The Importance of Creative Listening Musical Production

Not directly related to my Zappa work, but I have just submitted an abstract for a book chapter on the importance of listening when engaging in musical creativity. The info is copied below, and at some point it would be interesting to apply what I have learned to the listening practices of Zappa and his band. As always – interested in any thoughts anyone has.

 

An Emic and Etic Analysis Of The Impact Of Creative Listening When Recording And Performing With The James Taylor Quartet

Dr Paul Carr

University of Glamorgan

 

This chapter proposes to explore the creative listening roles employed by myself and other band members when working with the ‘Acid Jazz’ ensemble The James Taylor Quartet (JTQ). The chapter will specifically focus on the years 1989 – 1990, during which time the band recorded their 2nd album Get Organized (Polydor Records 1989) in addition to undertaking several European tours, releasing two mini albums, a promotional video and a single. It is proposed that my dual role today as both an ex band member and academic will enable a unique opportunity to analyse factors such as the impact of creative listening on the progressive development of compositions, arrangements, productions and performance paradigms. Gioia’s (1988) comment that ‘jazz musicians cannot look ahead at what [they are] going to play, but can look behind at what [they] have just done’[1] is pertinent, and this chapter will apply this philosophy by including my own and others reflections on the creative listening process.
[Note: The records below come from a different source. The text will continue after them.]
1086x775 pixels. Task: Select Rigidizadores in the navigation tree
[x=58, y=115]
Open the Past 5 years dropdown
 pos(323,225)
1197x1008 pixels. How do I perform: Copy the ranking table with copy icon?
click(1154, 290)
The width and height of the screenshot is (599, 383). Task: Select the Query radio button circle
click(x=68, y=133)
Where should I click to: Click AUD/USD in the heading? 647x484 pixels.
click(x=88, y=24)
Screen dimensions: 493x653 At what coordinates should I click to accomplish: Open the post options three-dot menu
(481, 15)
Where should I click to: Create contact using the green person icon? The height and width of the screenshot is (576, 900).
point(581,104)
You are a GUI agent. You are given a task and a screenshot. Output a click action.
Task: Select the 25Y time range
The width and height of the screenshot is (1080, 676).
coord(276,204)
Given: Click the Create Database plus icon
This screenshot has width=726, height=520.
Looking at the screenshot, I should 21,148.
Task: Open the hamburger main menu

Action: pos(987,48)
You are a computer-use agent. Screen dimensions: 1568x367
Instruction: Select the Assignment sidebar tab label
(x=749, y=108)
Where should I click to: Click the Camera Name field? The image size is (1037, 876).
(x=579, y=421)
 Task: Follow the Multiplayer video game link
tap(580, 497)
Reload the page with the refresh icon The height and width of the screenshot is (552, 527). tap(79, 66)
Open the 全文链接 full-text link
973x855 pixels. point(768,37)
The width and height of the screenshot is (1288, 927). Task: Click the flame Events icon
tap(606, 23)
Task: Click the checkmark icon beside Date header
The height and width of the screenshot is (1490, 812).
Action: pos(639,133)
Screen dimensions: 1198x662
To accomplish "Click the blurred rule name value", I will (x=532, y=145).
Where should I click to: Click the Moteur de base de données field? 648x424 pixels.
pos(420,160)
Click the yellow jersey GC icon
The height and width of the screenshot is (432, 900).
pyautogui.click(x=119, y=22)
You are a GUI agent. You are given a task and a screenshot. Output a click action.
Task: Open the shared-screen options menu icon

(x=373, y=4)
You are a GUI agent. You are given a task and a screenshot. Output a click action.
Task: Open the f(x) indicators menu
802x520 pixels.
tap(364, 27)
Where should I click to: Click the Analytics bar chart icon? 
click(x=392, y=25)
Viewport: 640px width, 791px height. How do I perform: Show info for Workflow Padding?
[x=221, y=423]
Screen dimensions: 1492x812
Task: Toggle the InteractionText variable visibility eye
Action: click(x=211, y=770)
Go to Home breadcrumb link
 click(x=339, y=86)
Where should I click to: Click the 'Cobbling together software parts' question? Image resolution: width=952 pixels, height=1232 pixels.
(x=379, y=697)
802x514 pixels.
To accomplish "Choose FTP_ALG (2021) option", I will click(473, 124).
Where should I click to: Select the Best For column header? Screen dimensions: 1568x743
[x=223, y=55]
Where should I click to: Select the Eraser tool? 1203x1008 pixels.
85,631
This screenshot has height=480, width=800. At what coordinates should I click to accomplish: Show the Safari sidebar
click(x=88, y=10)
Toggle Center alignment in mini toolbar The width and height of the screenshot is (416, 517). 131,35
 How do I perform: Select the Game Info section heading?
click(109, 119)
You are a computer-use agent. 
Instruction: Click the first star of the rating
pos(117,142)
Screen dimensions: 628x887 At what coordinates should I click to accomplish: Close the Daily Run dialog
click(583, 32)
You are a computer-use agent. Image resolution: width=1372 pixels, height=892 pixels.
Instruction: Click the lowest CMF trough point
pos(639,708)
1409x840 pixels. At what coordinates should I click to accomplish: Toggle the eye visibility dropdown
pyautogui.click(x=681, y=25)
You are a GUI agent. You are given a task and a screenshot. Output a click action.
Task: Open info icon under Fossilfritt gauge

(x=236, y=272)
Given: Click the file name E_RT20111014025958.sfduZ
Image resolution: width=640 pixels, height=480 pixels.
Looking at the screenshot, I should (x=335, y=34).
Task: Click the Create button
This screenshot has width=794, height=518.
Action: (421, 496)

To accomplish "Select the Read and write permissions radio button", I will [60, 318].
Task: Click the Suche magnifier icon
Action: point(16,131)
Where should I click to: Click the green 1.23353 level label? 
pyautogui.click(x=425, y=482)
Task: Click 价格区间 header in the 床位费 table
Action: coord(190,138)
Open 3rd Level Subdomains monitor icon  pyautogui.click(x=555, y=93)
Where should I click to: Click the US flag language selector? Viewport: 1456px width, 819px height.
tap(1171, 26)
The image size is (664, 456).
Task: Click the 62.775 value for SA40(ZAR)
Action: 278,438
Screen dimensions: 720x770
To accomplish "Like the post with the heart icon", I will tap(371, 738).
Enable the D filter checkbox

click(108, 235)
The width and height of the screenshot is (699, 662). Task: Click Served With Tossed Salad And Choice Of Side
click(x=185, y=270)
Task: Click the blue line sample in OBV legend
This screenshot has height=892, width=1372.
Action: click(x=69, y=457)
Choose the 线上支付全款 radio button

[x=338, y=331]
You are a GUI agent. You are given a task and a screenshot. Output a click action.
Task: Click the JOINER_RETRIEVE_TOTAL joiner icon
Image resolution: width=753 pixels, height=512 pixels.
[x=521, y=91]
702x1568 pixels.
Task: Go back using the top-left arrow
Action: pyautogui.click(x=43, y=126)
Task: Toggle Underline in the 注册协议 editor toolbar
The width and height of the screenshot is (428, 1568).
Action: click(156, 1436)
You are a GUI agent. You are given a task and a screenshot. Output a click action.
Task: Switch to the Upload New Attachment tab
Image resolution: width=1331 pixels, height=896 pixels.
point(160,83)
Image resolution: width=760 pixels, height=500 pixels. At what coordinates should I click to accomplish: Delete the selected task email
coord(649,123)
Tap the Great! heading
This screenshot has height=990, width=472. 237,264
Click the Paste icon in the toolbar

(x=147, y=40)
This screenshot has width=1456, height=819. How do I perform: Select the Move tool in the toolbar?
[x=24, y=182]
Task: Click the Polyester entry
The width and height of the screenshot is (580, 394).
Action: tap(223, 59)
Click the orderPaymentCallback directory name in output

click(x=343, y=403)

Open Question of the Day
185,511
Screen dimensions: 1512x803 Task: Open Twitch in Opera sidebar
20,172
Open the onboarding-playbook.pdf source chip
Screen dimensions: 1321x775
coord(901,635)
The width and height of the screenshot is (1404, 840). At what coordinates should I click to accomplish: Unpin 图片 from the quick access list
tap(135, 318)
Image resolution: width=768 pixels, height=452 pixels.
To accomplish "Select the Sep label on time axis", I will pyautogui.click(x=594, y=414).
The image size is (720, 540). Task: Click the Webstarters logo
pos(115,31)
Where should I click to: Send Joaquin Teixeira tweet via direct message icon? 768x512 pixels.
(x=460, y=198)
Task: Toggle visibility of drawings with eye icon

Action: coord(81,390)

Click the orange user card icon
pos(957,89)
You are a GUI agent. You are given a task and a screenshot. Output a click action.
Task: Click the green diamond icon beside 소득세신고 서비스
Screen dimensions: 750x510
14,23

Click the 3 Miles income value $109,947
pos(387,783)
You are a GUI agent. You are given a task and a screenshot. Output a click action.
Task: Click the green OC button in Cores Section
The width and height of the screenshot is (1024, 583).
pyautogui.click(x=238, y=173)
As noted by Keith Sawyer (2007), ‘all innovations result from a collaborate web’, and the epistemological means through which listening is an essential aspect in the group creative process will be discussed, drawing on personal reflection, interviews with colleagues and academic insights from the likes of Copeland,[2] Cahn,[3] Sawyer [4] and Clarke.[5] At the moment, it is envisaged that the chapter will be constructed to progressively examine research questions that have particular relevance for performing musicians/composers, including –

 

  • How do musicians employ listening to recreate ‘pastiche’ sounds of the past?
  • How and why do musicians incorporate listening skills to integrate authenticity into their work by ensuring specific sounds, styles, production techniques and performance conventions comply with the canon?
  • How does creative listening impact group composition and performance activities?
  • How does creative listening impact group and individual improvisation?

 

As JTQ have a wide range of commercial recordings from this period, both live and studio based, the chapter will also include textual and phenomenological analysis of specific compositions, arrangements, productions and improvisations.

 


[1] Ken N. Kamoche, Miguel Pina e Cunha, and João Vieira da Cunha, Organizational improvisation (Routledge, 2002), p.55.

[2] Aaron Copland, Music and imagination (Harvard University Press, 1980).

[3] William L. Cahn, Creative music making (Routledge, 2005).

[4] Robert Keith Sawyer, Group genius (Westview Press, 2007).

[5] Eric F. Clarke, Ways of listening (Oxford University Press US, 2005).